Nun aber, woher stammt diese Kraft ohne Gleichen, die durch Leiden und Sterben triumphiert? Es muß doch eine Kraft sein, die solches gewirkt hat, die ohne Gewalt die Gewalthaber besiegte, ja die vermochte, was die Weisheit der Weisesten und die Stärke der Stärksten nicht hatte können zu Stande bringen, was Philosophen und Kaiser nicht erreicht, kaum erstrebt hatten; die es vermochte, die Welt umzugestalten, und in die Gesellschaft, die auf Selbstsucht ruhte, den neuen wirksamen Grundsatz der selbstlosen Liebe zu pflanzen. Von wem stammt diese mächtige Kraft? auf welchen Urheber geht sie zurück? Was im großen gemeinsamen Leben der Menschheit geschieht, das entspringt zuweilen in vielen Geistern und Herzen zu gleicher Zeit und unabhängig von einander. Je größer aber eine Sache ist, desto gewisser sind es wenige, ja ist es vielleicht nur Einer, der den Gedanken zuerst ergriff, das Wort zum ersten Mal aussprach, die That allein that und durchführte, welcher dann freilich die Andern zufielen, weil sie darin verwirklicht fanden, was Alle suchten, Keiner aus sich selbst erreichte.

Eben das ist nun im höchsten Maß beim Christenthum wirklich der Fall. Fragen wir, was die Gesellschaft in ihren tiefsten Gründen umgestaltete, fragen wir die Christenheit selber, die das Werkzeug der Ausführung war, fragen wir die vorzüglichsten Christen, die in diesem Kampf die vordersten waren: keiner schreibt es sich selber zu, alle haben sie es von dem einen Jesus Christus hergeleitet. Er ist, wie man wohl auch bekennen kann, ohne in Wahrheit an ihn zu glauben, er ist gewesen „ der große Wendepunkt der Weltgeschichte. “. Und von diesem sollte die fortgeschrittene Wissenschaft bekennen müssen, daß gar nicht mit Gewißheit zu ermitteln sei, was er gewesen sei, was er gethan und gesprochen habe?
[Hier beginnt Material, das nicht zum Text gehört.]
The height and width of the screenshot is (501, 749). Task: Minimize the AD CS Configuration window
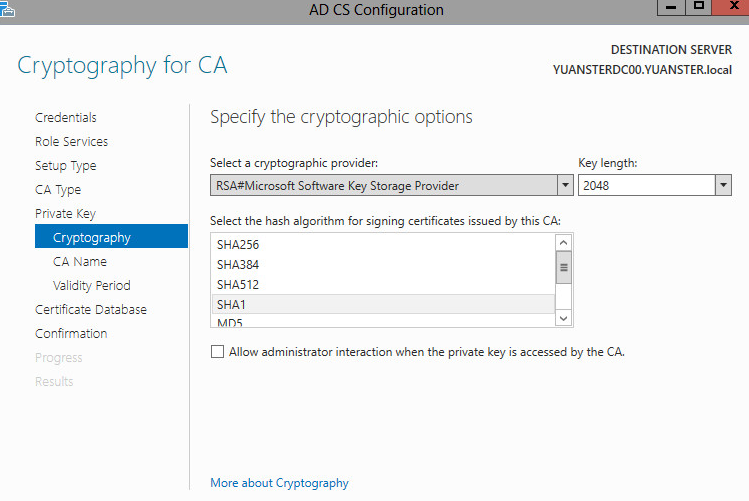pos(671,7)
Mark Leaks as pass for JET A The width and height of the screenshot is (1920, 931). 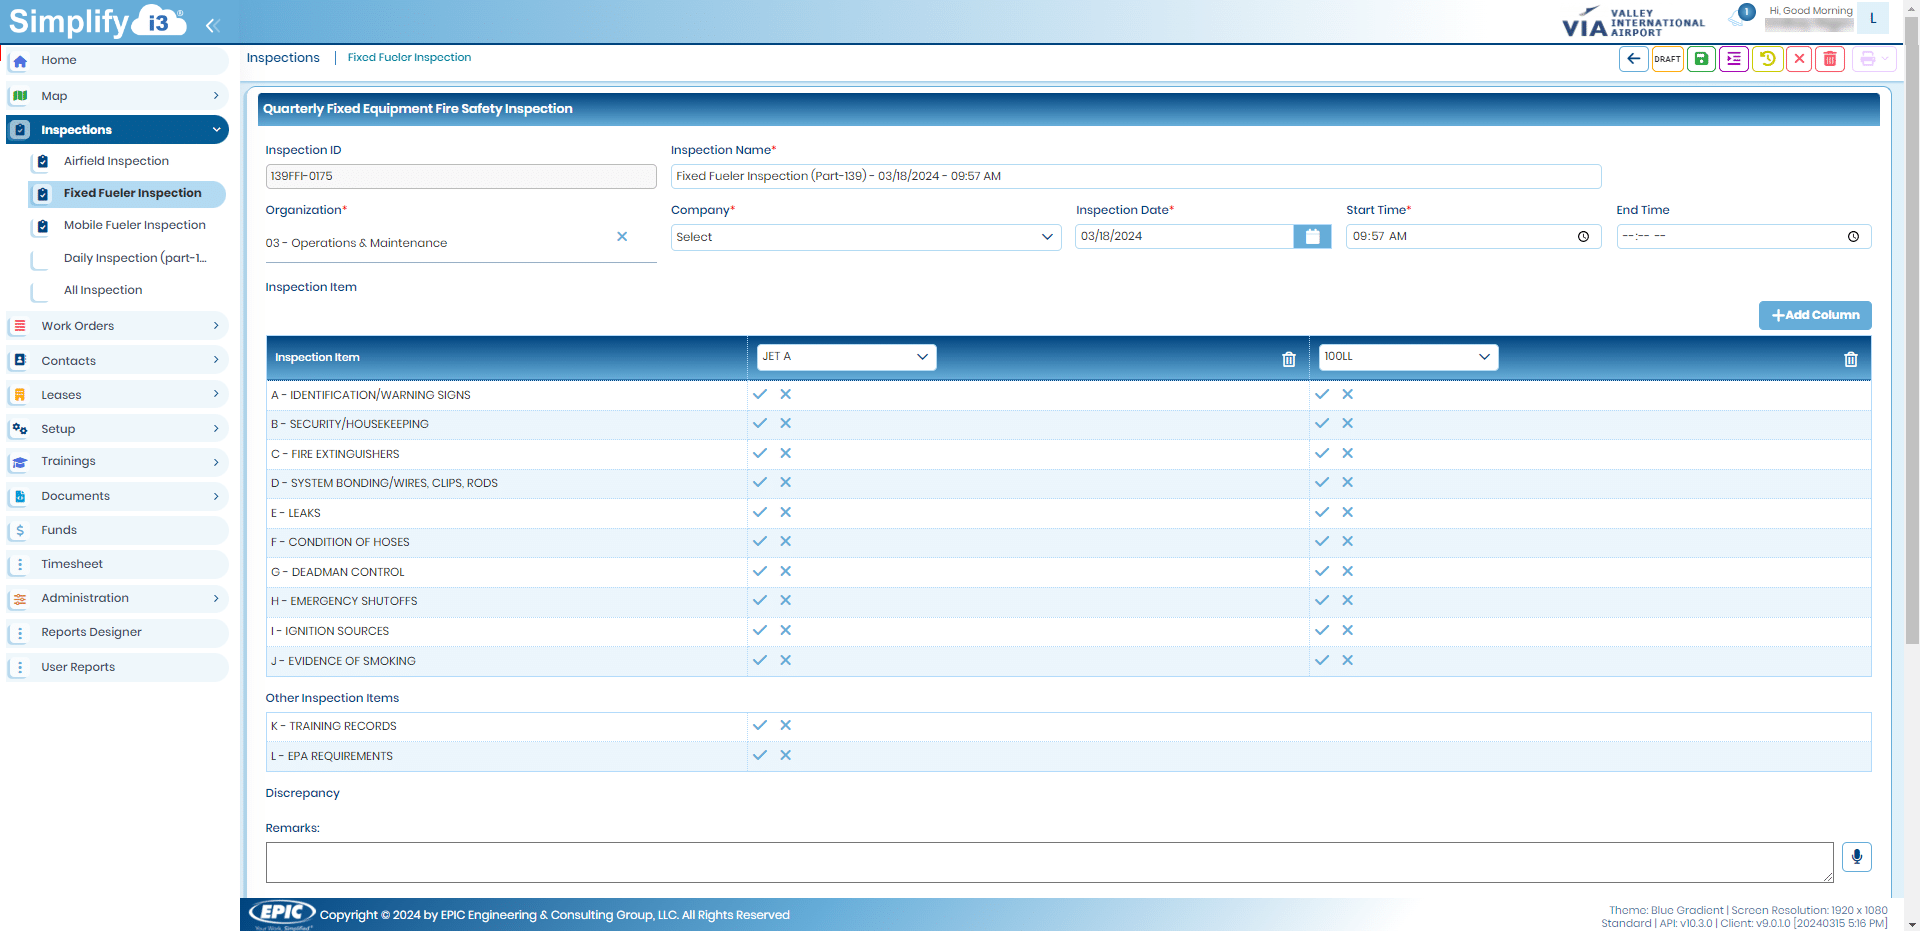[760, 512]
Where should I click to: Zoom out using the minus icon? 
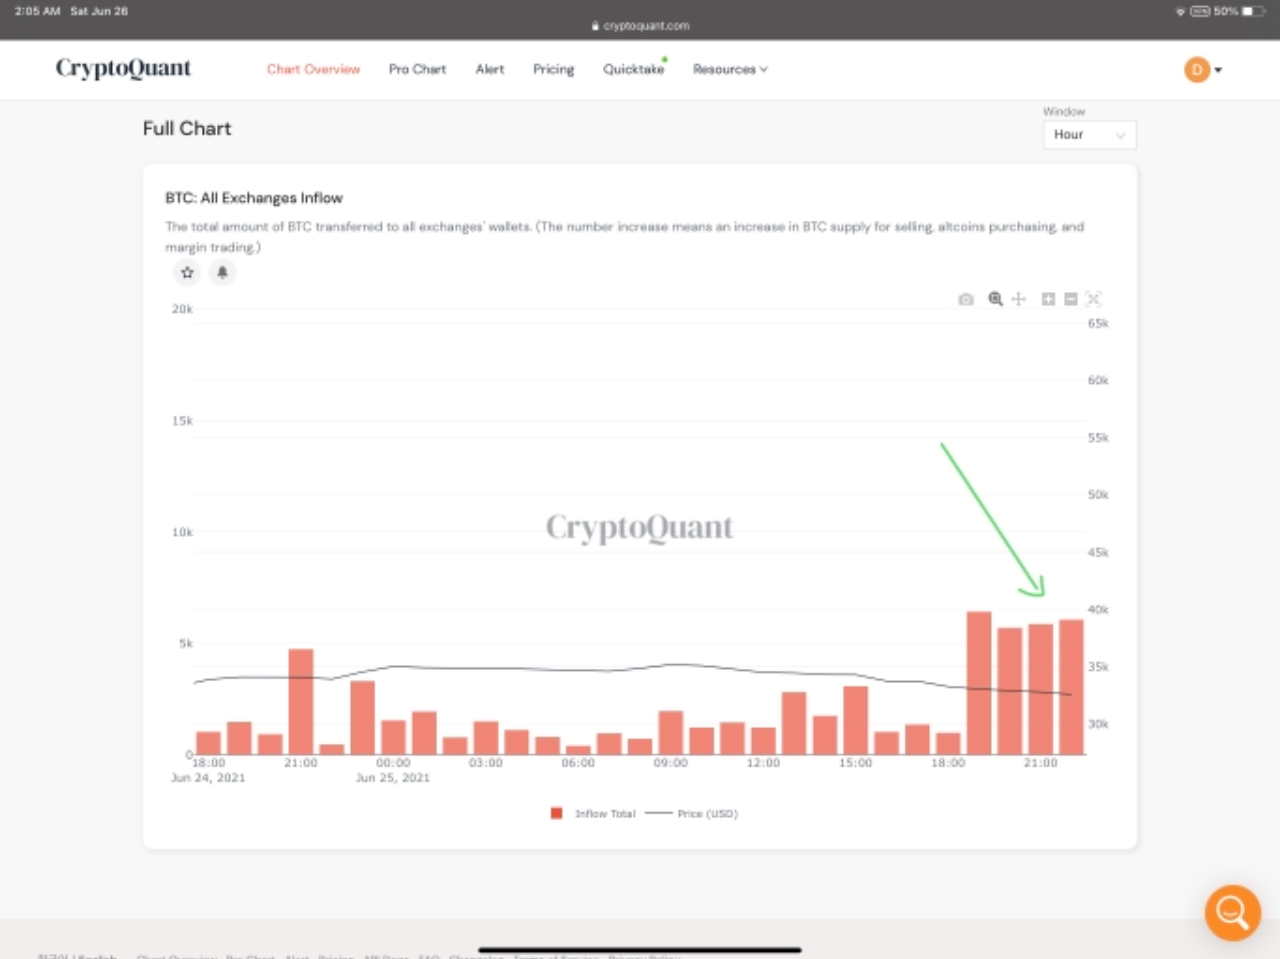1070,299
Davor sollte sie als „vor einem ewigen Räthsel stille stehen müssen?“. Nämlich nicht als vor dem kündlich großen geoffenbarten Geheimniß Gottes, an das wir glauben, sondern als vor einem Räthsel, davon wir niemals wissen werden, was wir davon zu halten haben! Das wäre doch wahrlich auch wissenschaftlich betrachtet ein gar zu kläglicher Ausgang alles Forschens und Lernens! Lassen Sie uns versuchen, ob wir es wirklich zu nichts Besserem bringen können.
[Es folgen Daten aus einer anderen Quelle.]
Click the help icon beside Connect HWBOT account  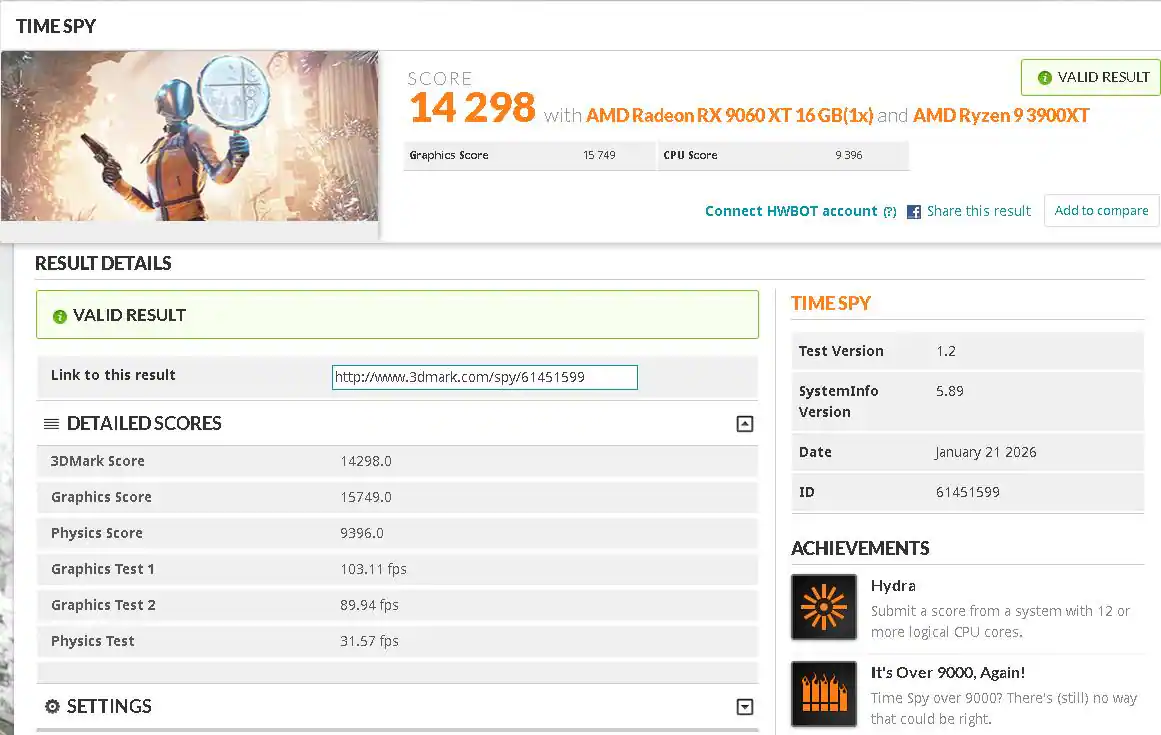pyautogui.click(x=889, y=212)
Wir wollen von dem ausgehen, was am wenigsten kann bestritten werden, was auch wirklich am meisten allgemein zugestanden ist. Wer war denn Jesus, ganz einfach menschlich betrachtet und von allem Wunderbaren für einstweilen abgesehen? Er war in ärmlichen Verhältnissen aufgewachsen, und zwar in dem geringen verachteten Nazareth, dessen Einwohner, wo von ihnen die Rede ist, uns als rohe und beschränkte Leute erscheinen. Arm, wie er war, blieb er auch während seines öffentlichen Lebens von den Gaben seiner Freunde abhängig. Des Zimmermanns Sohn nannten ihn die Leute (Matth. 13,55), ja sogar ihn selber den Zimmermann (Marc. 6,3); er scheint dem Vater im Handwerk geholfen zu haben. Eine Schule bei den Rabbinen hat er nicht durchgemacht. Woher kommt diesem solche Weisheit? fragte man verwundert, als er zu lehren begann (Matth. 13, 54; Joh. 7, 15). Weder ein mannigfach bildender Umgang mit ausgezeichneten Menschen, noch ein Studium auserlesener Bücher ist bei ihm vorauszusetzen oder ihm abzuspüren. Nur die Schrift alten Bundes, das merkt man, die kennt er durch und durch.

Das alles sind Umstände, die hätte man ja nicht erdacht, wenn man etwas zu seiner Ehre hätte wollen erdenken. Das sind Thatsachen, die hätte am wenigsten ein Israelite von seinem Messias sich erträumt. Aber auch: das sind Verhältnisse, in denen man unstreitig wohl kann menschlich brav, gewissenhaft, redlich, tüchtig werden und selbst von schlechten Umgebungen sich vortheilhaft unterscheiden. Hingegen einen Mann, der im Innersten die Welt umgestaltet, würden auch wir nicht erwarten aus solchen Verhältnissen herkommen zu sehen. Wie soll er in so gedrückter Lage die Bildung und Menschenkenntnis; gewinnen, ohne die kein Einfluß denkbar scheint? Wie soll er dazu kommen, mit dem nöthigen Selbstvertrauen unter die Menschen zu treten, mit freiem und weitem Blick ihr Wesen und Treiben zu durchschauen?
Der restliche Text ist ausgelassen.